* [Problem details] A faithful transcription of the entries below is required.

* [Records supplied]

|---|

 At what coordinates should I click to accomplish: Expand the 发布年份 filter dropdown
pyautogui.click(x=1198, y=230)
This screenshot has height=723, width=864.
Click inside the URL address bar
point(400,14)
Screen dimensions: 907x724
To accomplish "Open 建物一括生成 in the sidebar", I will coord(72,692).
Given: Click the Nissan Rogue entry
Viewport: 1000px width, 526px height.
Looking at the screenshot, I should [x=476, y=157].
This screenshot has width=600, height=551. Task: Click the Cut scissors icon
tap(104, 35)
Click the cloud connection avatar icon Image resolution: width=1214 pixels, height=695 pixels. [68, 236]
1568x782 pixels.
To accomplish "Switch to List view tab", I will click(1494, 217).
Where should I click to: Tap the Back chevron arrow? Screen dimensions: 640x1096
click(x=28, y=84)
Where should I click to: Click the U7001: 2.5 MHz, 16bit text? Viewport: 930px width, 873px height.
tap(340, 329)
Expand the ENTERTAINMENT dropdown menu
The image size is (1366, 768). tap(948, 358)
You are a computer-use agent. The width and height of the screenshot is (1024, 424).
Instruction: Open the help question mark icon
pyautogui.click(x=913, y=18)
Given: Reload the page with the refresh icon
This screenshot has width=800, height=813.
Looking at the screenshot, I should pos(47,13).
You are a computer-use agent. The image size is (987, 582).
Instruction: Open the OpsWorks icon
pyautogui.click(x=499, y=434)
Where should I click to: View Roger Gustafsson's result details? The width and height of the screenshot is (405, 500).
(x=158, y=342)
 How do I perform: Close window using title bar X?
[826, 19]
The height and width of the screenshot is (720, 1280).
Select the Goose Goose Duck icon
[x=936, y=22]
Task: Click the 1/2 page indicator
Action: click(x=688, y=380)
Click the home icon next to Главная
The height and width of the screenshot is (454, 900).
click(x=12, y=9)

|---|

* [Your response]
 At what coordinates should I click to accomplish: Expand the 发布年份 filter dropdown
pyautogui.click(x=1198, y=230)
This screenshot has height=723, width=864.
Click inside the URL address bar
point(400,14)
Screen dimensions: 907x724
To accomplish "Open 建物一括生成 in the sidebar", I will coord(72,692).
Given: Click the Nissan Rogue entry
Viewport: 1000px width, 526px height.
Looking at the screenshot, I should [x=476, y=157].
This screenshot has width=600, height=551. Task: Click the Cut scissors icon
tap(104, 35)
Click the cloud connection avatar icon Image resolution: width=1214 pixels, height=695 pixels. [68, 236]
1568x782 pixels.
To accomplish "Switch to List view tab", I will click(1494, 217).
Where should I click to: Tap the Back chevron arrow? Screen dimensions: 640x1096
click(x=28, y=84)
Where should I click to: Click the U7001: 2.5 MHz, 16bit text? Viewport: 930px width, 873px height.
tap(340, 329)
Expand the ENTERTAINMENT dropdown menu
The image size is (1366, 768). tap(948, 358)
You are a computer-use agent. The width and height of the screenshot is (1024, 424).
Instruction: Open the help question mark icon
pyautogui.click(x=913, y=18)
Given: Reload the page with the refresh icon
This screenshot has width=800, height=813.
Looking at the screenshot, I should pos(47,13).
You are a computer-use agent. The image size is (987, 582).
Instruction: Open the OpsWorks icon
pyautogui.click(x=499, y=434)
Where should I click to: View Roger Gustafsson's result details? The width and height of the screenshot is (405, 500).
(x=158, y=342)
 How do I perform: Close window using title bar X?
[826, 19]
The height and width of the screenshot is (720, 1280).
Select the Goose Goose Duck icon
[x=936, y=22]
Task: Click the 1/2 page indicator
Action: click(x=688, y=380)
Click the home icon next to Главная
The height and width of the screenshot is (454, 900).
click(x=12, y=9)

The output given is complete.